WAR.WIRE
Iraq's security situation deadly one year after US invasion
BAGHDAD (AFP) Mar 10, 2004
It was May 8. Private Marlin Rockhold was directing traffic on a bridge in Baghdad. The sniper targeted the 23-year-old soldier in his scope and killed him.

Rockhold was the first soldier to die in combat in Iraq after US President George W. Bush declared combat over in Iraq on May 1. By the end of that month, four more had died in what would become the long line of more than 260 Americans killed by a dangerous insurgency.

The summer in Iraq saw stealthy guerrillas pick off US forces first with rocket-propelled grenades, sniper fire and then with homemade bombs hidden in everything from old soldier's food bags to dead animal carcasses.

The resistance first was described as localised, with no regional or national command.

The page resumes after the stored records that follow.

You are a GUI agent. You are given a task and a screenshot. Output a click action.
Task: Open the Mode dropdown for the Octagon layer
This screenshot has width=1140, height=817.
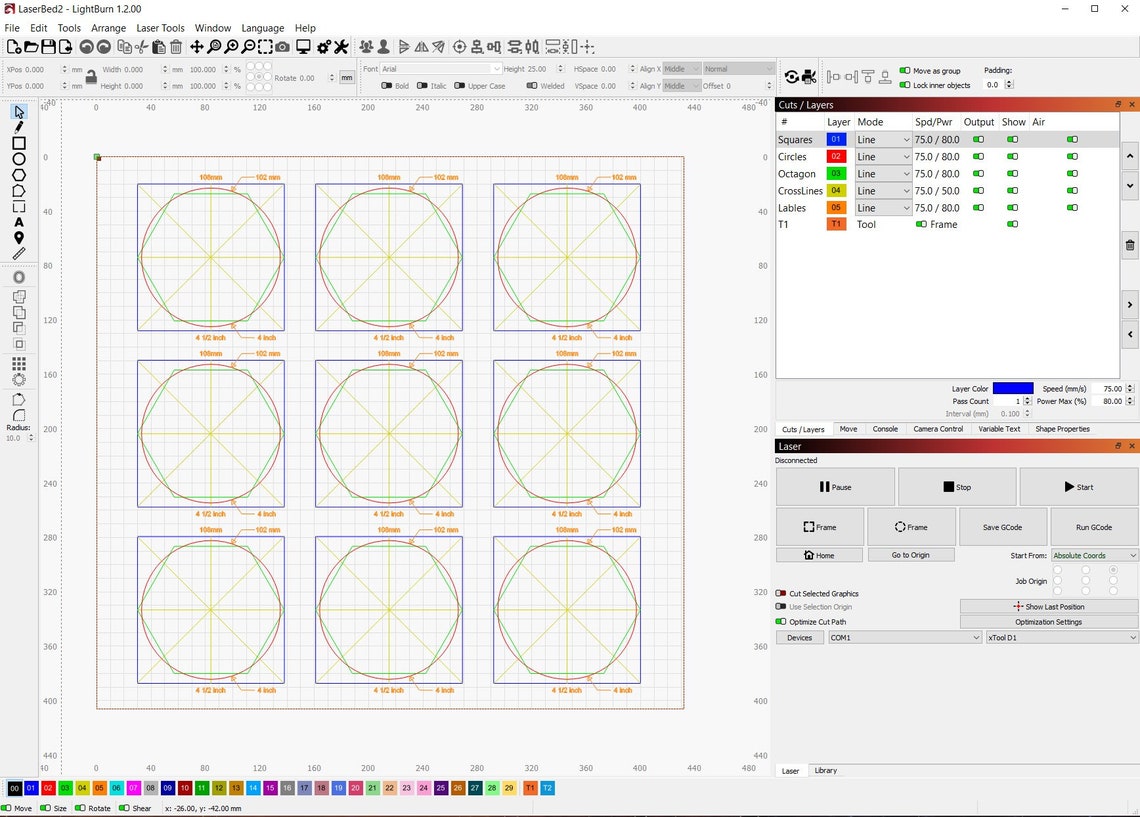883,173
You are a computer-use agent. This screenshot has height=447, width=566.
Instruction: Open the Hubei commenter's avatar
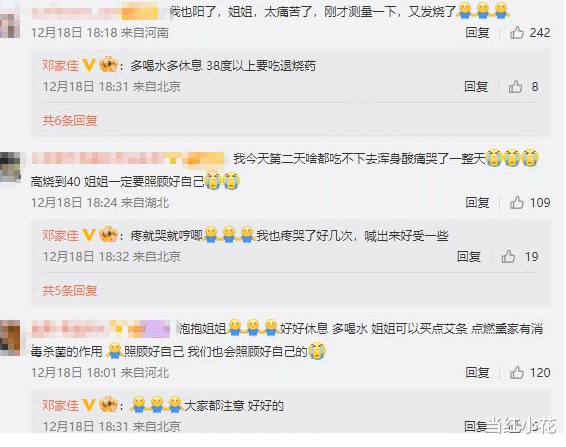10,169
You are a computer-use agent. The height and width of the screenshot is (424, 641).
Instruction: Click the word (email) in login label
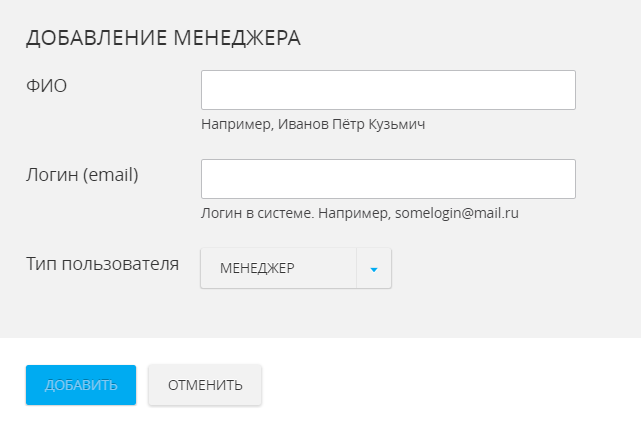point(110,175)
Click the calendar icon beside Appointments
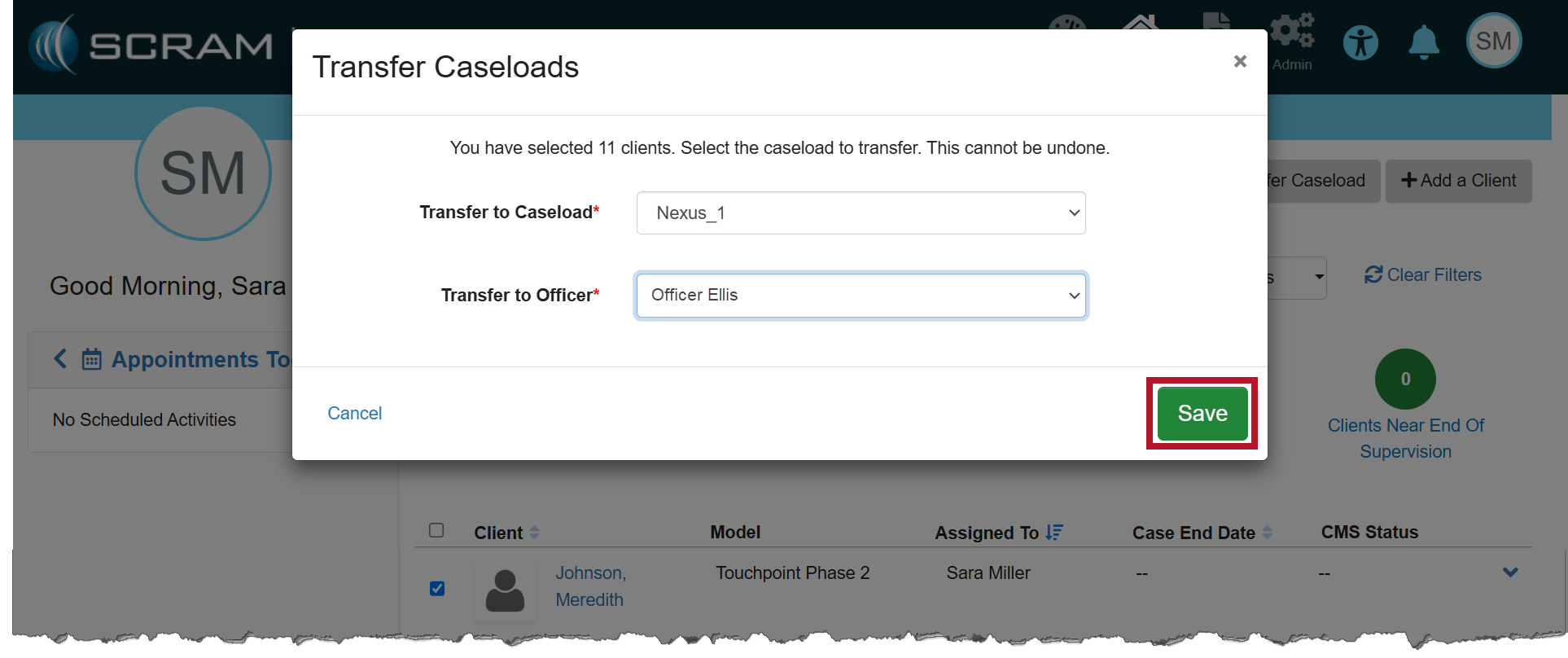Image resolution: width=1568 pixels, height=658 pixels. 92,359
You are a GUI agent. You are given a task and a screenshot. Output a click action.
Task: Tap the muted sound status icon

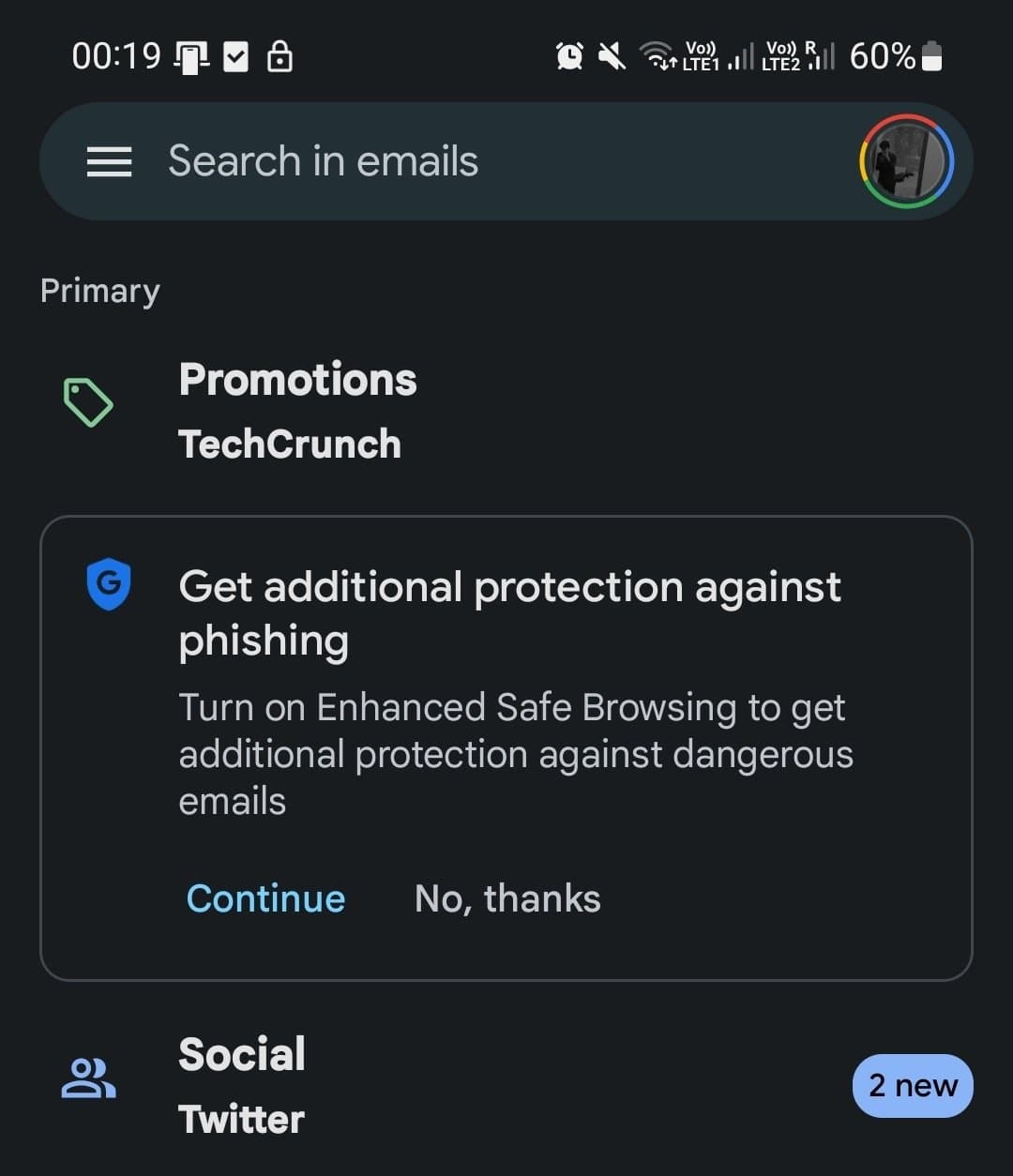pyautogui.click(x=612, y=57)

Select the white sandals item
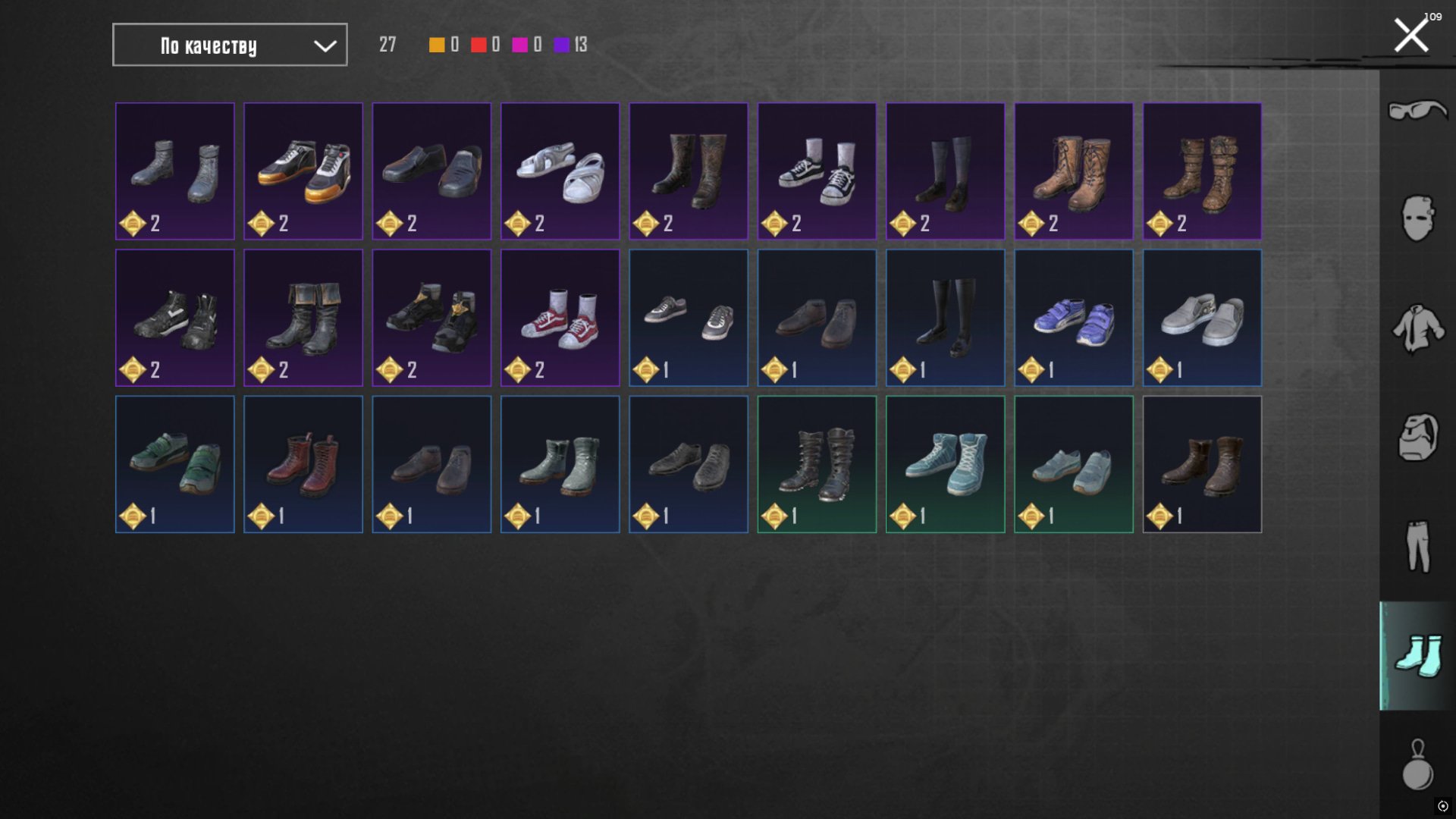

By October, the top US commander in Iraq, Lieutenant General Ricardo Sanchez, conceded there were indications of a regional structure and that former dictator Saddam Hussein might be involved in attacks.

In November, at least 79 US soldiers were killed in the deadliest month for American soldiers since the end of the war.

Although the US death rate diminished, as Saddam was captured and US forces retreated from the cities and developed better tactics to scan for roadside bombs, more Iraqis were being killed than ever before.

At least 250 were killed in attacks last month.

Insurgents started by July to kill those Iraqis suspected of working with the US-led coalition. They targeted policemen and others suspected of working with the Americans.

That policy reached a zenith with the killing of more than 25 Iraqis in a car bombing outside the gate of the Coalition Provisional Authority on January

A memo seized in January attributed by US forces to suspected al-Qaeda operative Abu Mussab Zarqawi claimed an agenda of stoking a civil war in Iraq between the country's Shiite majority and the Sunnis, who ruled Iraq until Saddam's collapse last April.

US-led occupation troops are racing against time to raise an Iraqi army and police force to curb the continued wave of violence that threatens the country's political and economical future, with sovereignty looming on June 30.

But the US-led coalition is proud of its efforts.

"A growing feeling in the population as a whole is that law and order are being established by the Iraqi police and civil defense corps. Yes, of course there are pockets of violence, yes of course there are horrific incidents, but the graph of the norm is also rising," British special representative to Iraq, Sir Jeremy Greenstock, told AFP.

The coalition hopes to have a 100,000-strong police force and a 40,000-person army by the end of the year.

Even so policemen complain they are lacking in equipment, weapons and vehicles. The interior ministry failed to meet ammunition requests for police ahead of the Shiite holiday of Ashura as more than 170 people died in Karbala and Baghdad.

And when the explosions shook the two cities, many blamed US forces even though such charges were blatantly false.

"I think most Iraqi people understand they are under attack externally," Brigadier General Martin Dempsey, the Baghdad commander, said recently, but "it is disappointing that they think the worst of us even after nine months."

The goal is nothing less by the Americans than to impose a stable democracy on Iraq, but they believe Saddam loyalists and foreign militants are trying to thwart them.

"The motiviation for attacking the process is coming from the Saddamists, the rump Baathists," Greenstock said.

He described the other facet of the conflict as part of the "global terrorism war ... not against the Iraqi state but against the American presence here."